--- DATA SHOWN ---
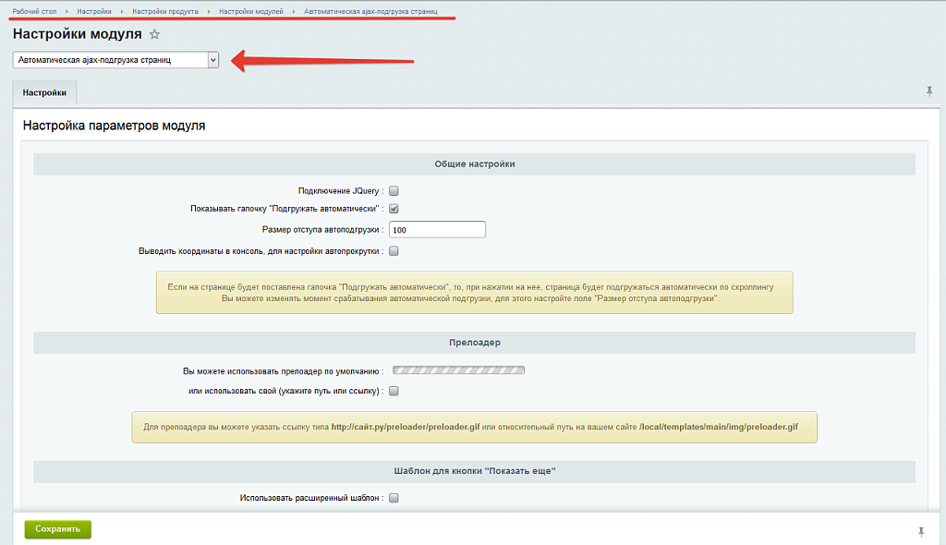Click the pin icon beside the tabs
Image resolution: width=946 pixels, height=545 pixels.
(x=929, y=91)
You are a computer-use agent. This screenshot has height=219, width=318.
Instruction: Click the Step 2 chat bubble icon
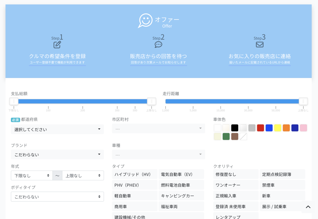tap(158, 45)
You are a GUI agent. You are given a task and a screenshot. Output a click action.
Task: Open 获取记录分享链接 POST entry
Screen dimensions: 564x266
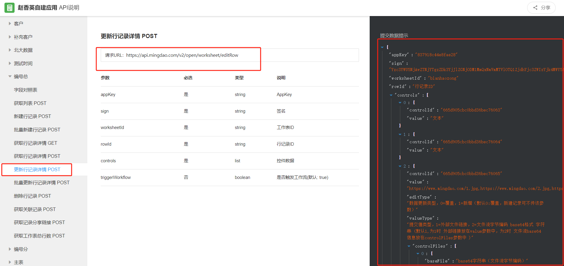(39, 223)
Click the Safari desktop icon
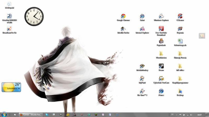 [142, 17]
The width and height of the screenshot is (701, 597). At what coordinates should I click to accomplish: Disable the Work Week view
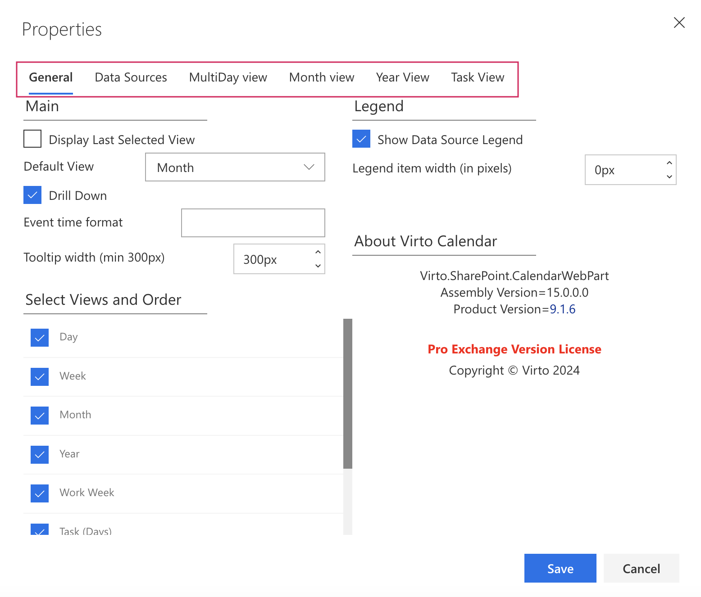39,493
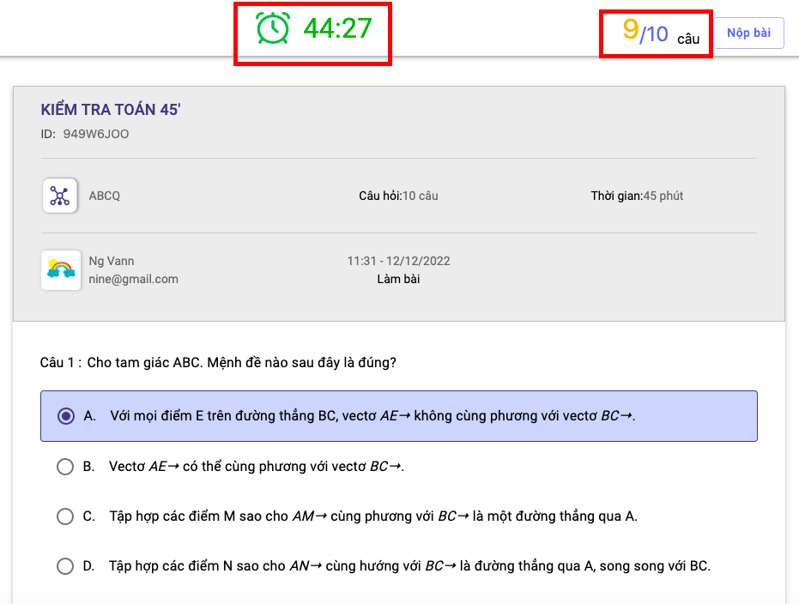Select answer C radio button
The width and height of the screenshot is (799, 604).
click(x=64, y=516)
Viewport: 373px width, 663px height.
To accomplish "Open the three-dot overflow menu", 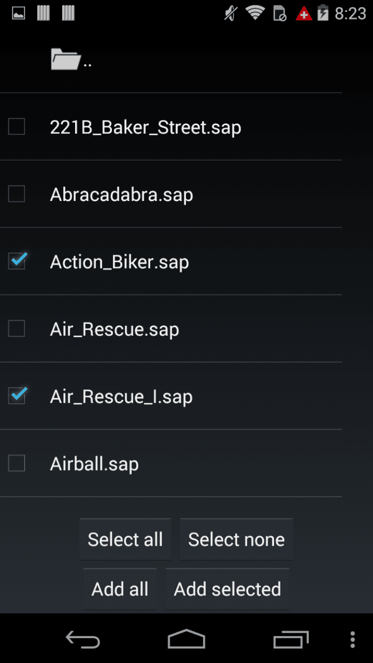I will point(352,639).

--- WHAT YOU WILL DO ---
Whenever the word "agent" shows up in a line above, copy that line.

--- TASK SOLUTION ---
You are a computer-use agent. This screenshot has height=219, width=318.
You are a GUI agent. You are given a task and a screenshot. Output a click action.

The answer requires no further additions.